Work item :: Leave out the pictures, and copy exactly the lines from the line with "Viewport: 413px width, 350px height." through the last line of the data below.

Provided records ::
━━━━━━━━

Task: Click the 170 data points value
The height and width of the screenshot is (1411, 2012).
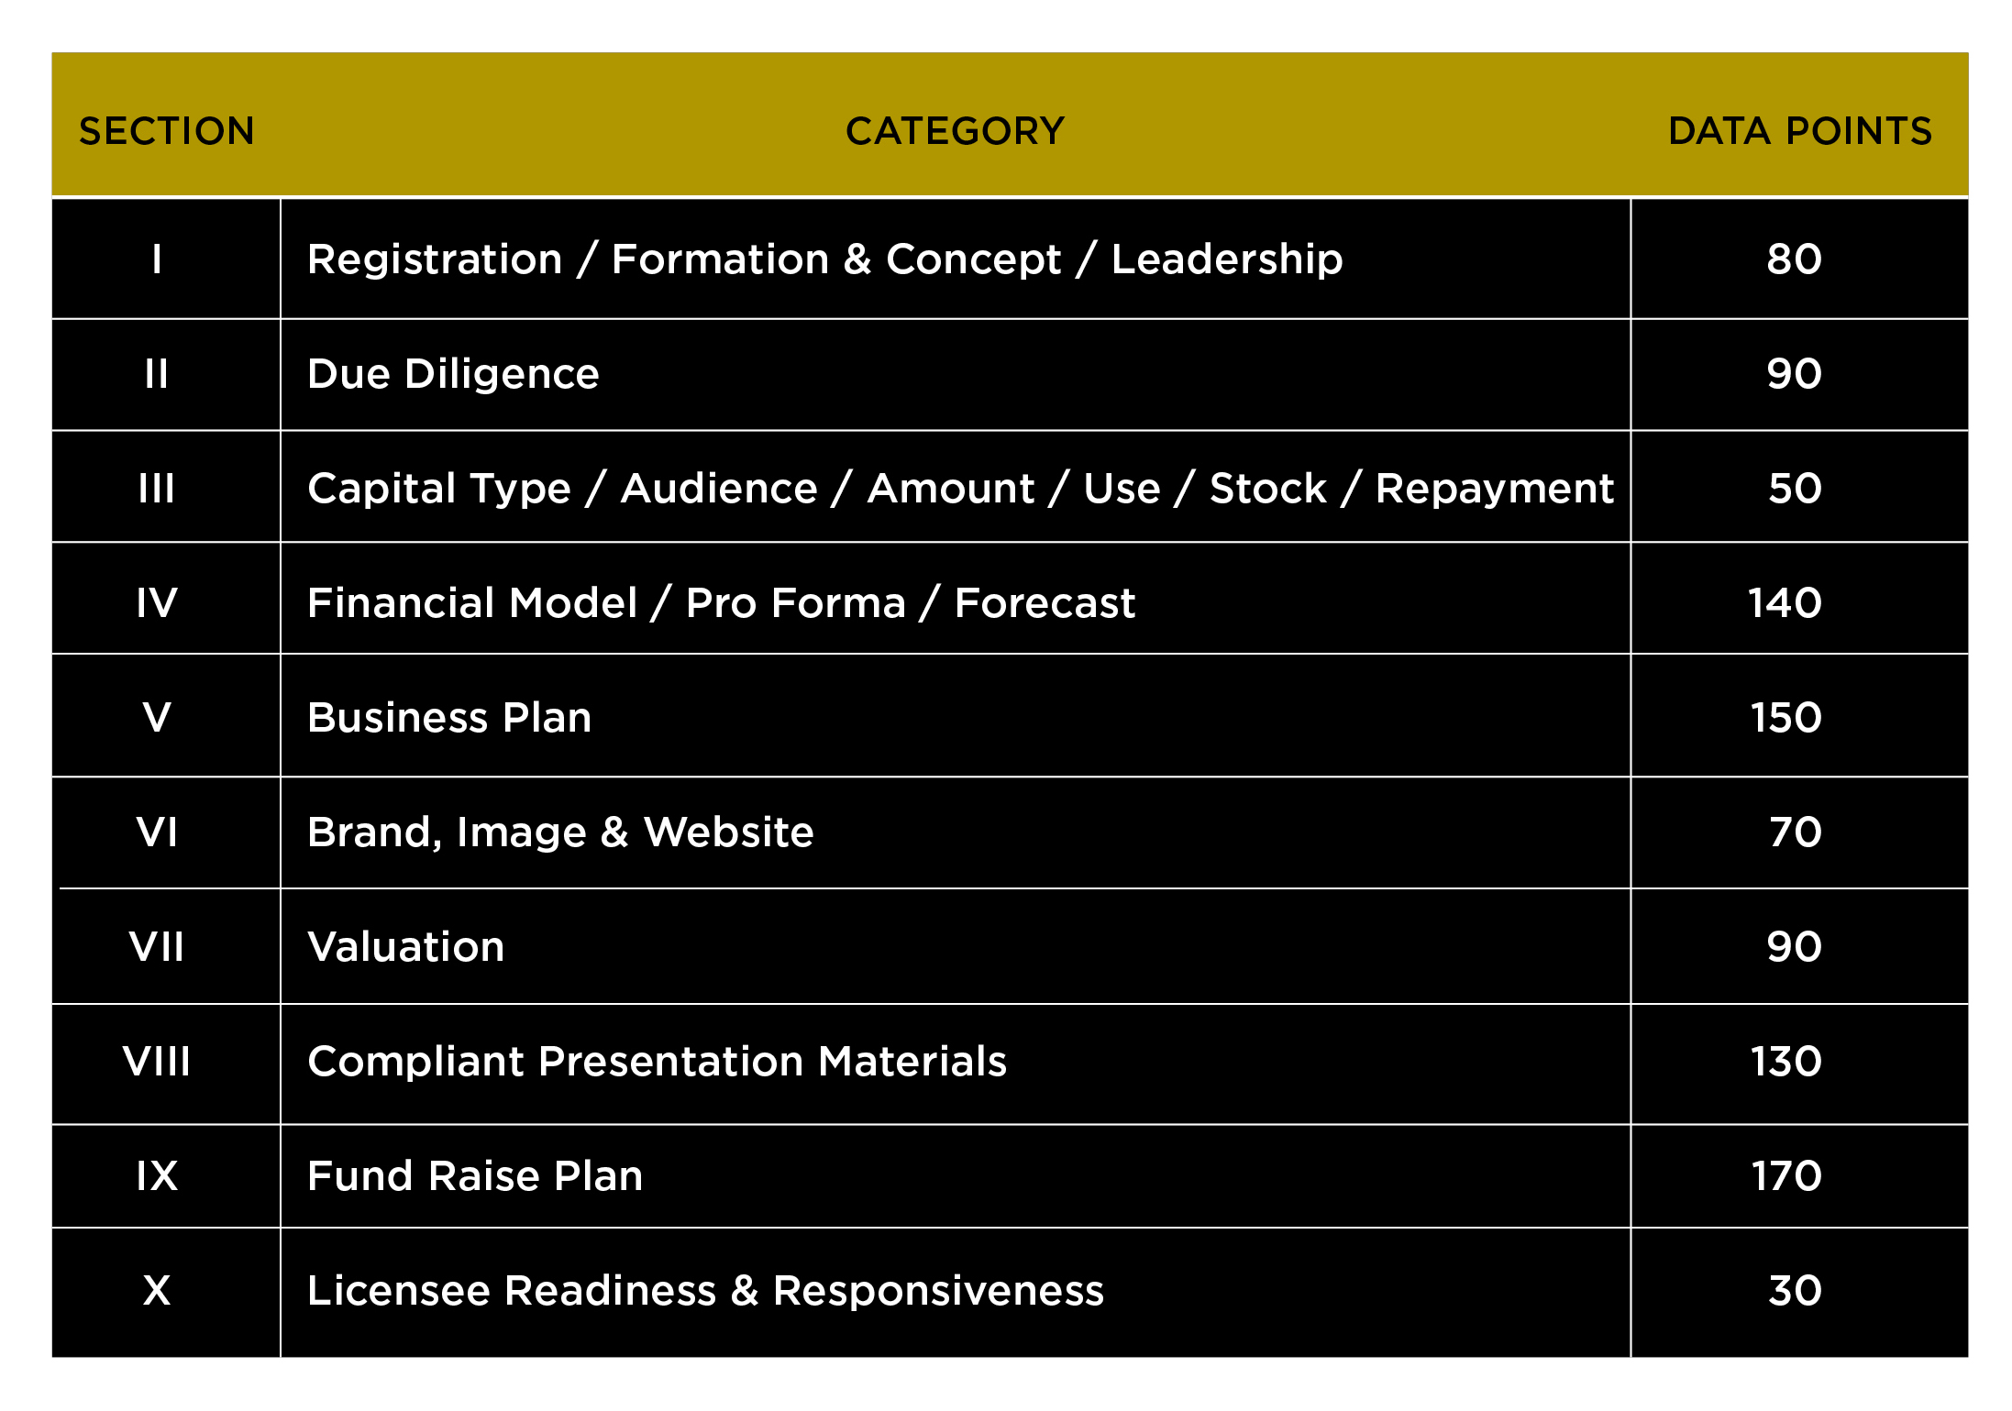Action: click(1786, 1176)
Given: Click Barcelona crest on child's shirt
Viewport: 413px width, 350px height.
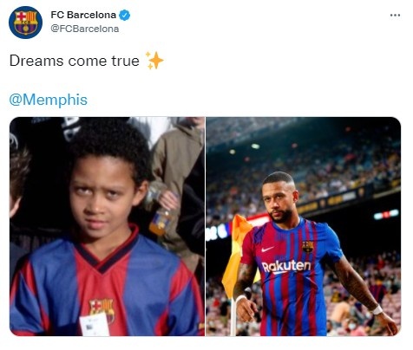Looking at the screenshot, I should click(x=102, y=309).
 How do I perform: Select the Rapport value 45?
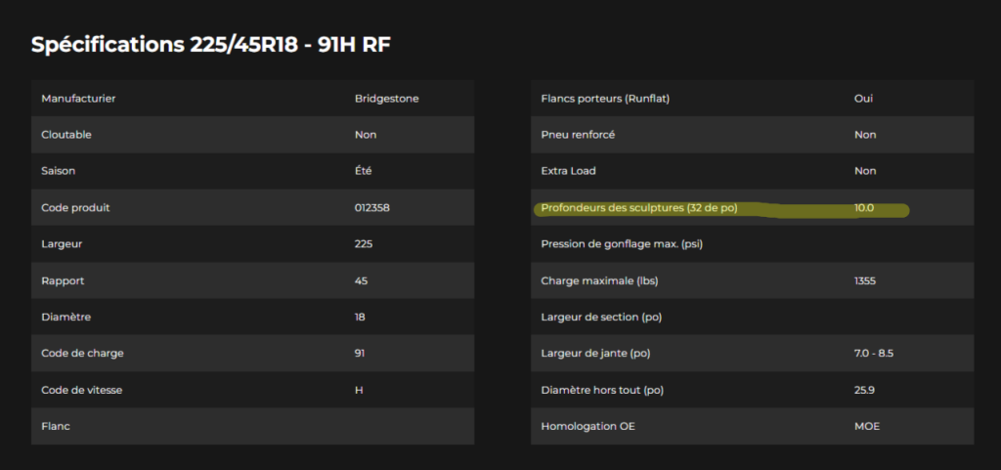click(361, 280)
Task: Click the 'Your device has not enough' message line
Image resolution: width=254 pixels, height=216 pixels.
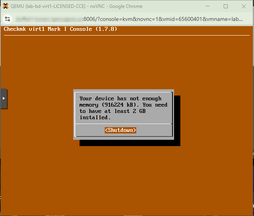Action: coord(120,98)
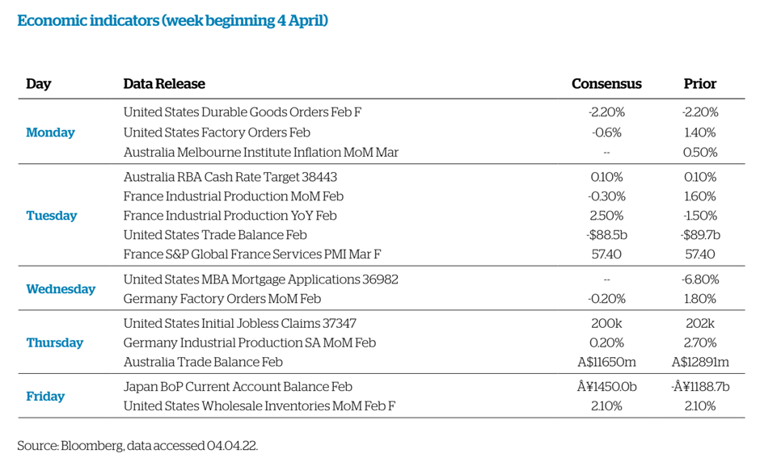
Task: Select the -6.80% prior value
Action: click(699, 279)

━━━━━━━━

Task answer ::
Viewport: 413px width, 350px height.
Looking at the screenshot, I should click(x=102, y=309).
 How do I perform: Select the Rapport value 45?
click(361, 280)
Task: Click the 'Your device has not enough' message line
Image resolution: width=254 pixels, height=216 pixels.
Action: coord(120,98)
Task: Select the -6.80% prior value
Action: click(699, 279)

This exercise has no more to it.